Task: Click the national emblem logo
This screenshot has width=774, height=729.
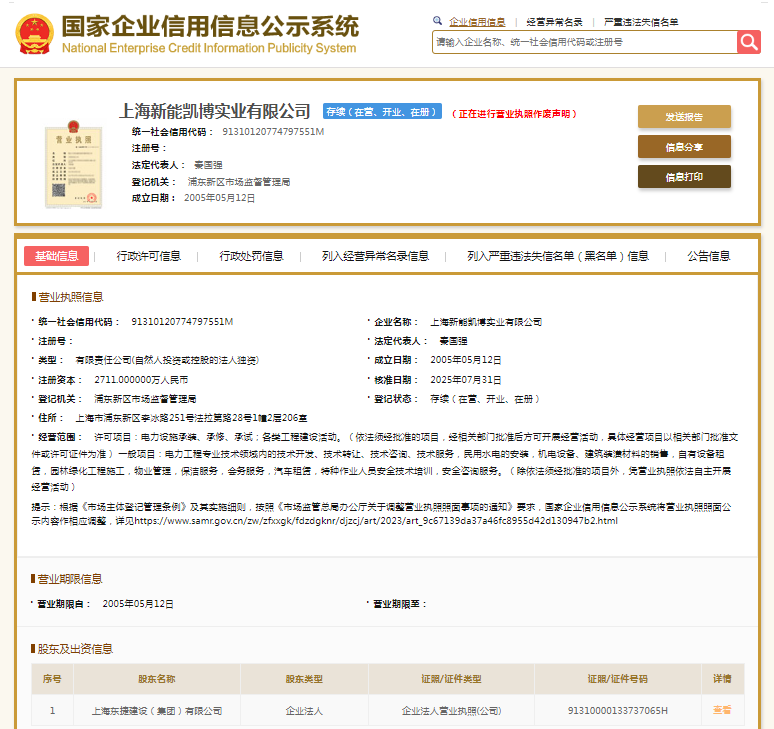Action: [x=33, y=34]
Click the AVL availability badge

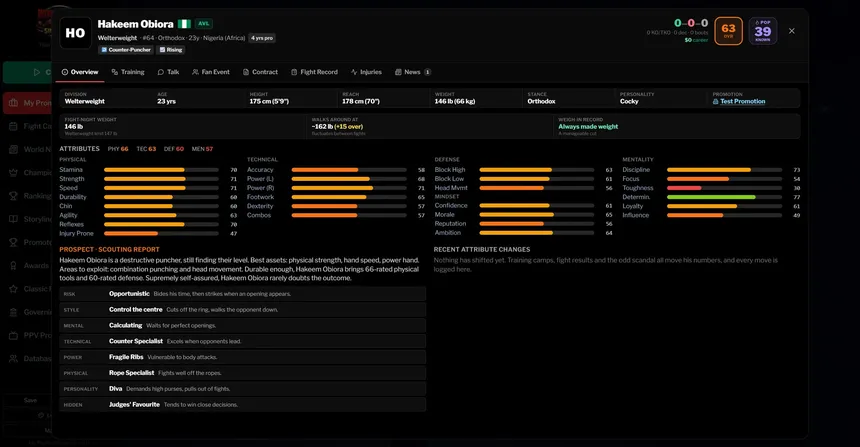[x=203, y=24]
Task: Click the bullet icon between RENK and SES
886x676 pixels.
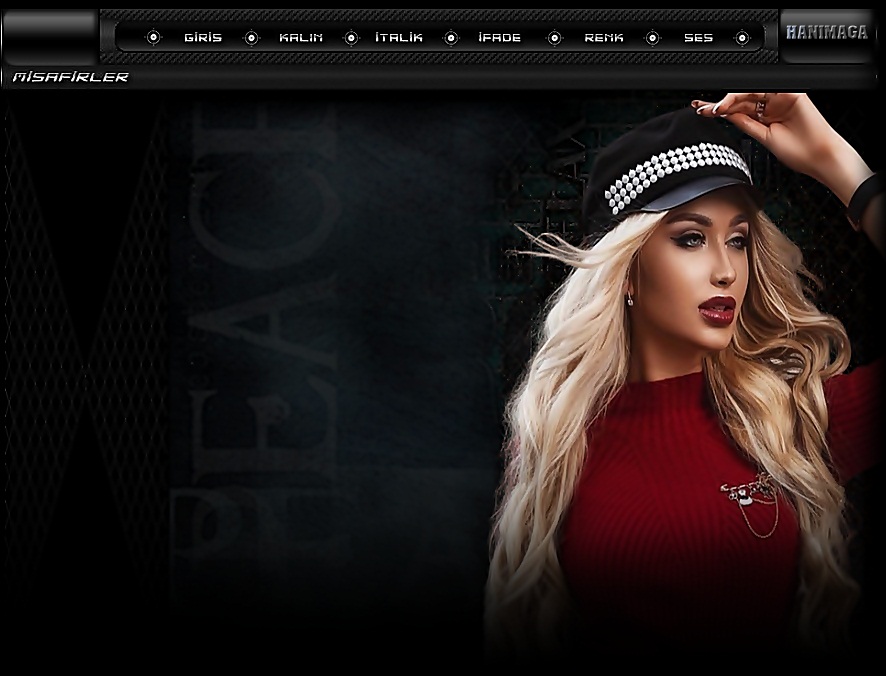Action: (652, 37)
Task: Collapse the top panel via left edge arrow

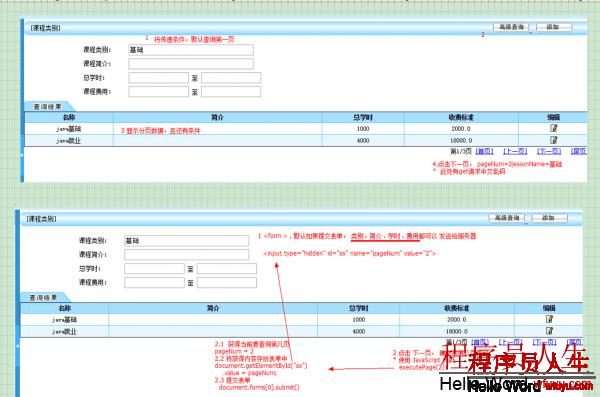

◇ ◇ ◇ ◇

Exercise: Write the listing above out again exactly, dropping each image.

Answer section:
Task: Click the national emblem logo
This screenshot has width=774, height=729.
Action: [x=33, y=34]
Click the AVL availability badge

[x=203, y=24]
Task: Click the bullet icon between RENK and SES
886x676 pixels.
Action: (652, 37)
Task: Collapse the top panel via left edge arrow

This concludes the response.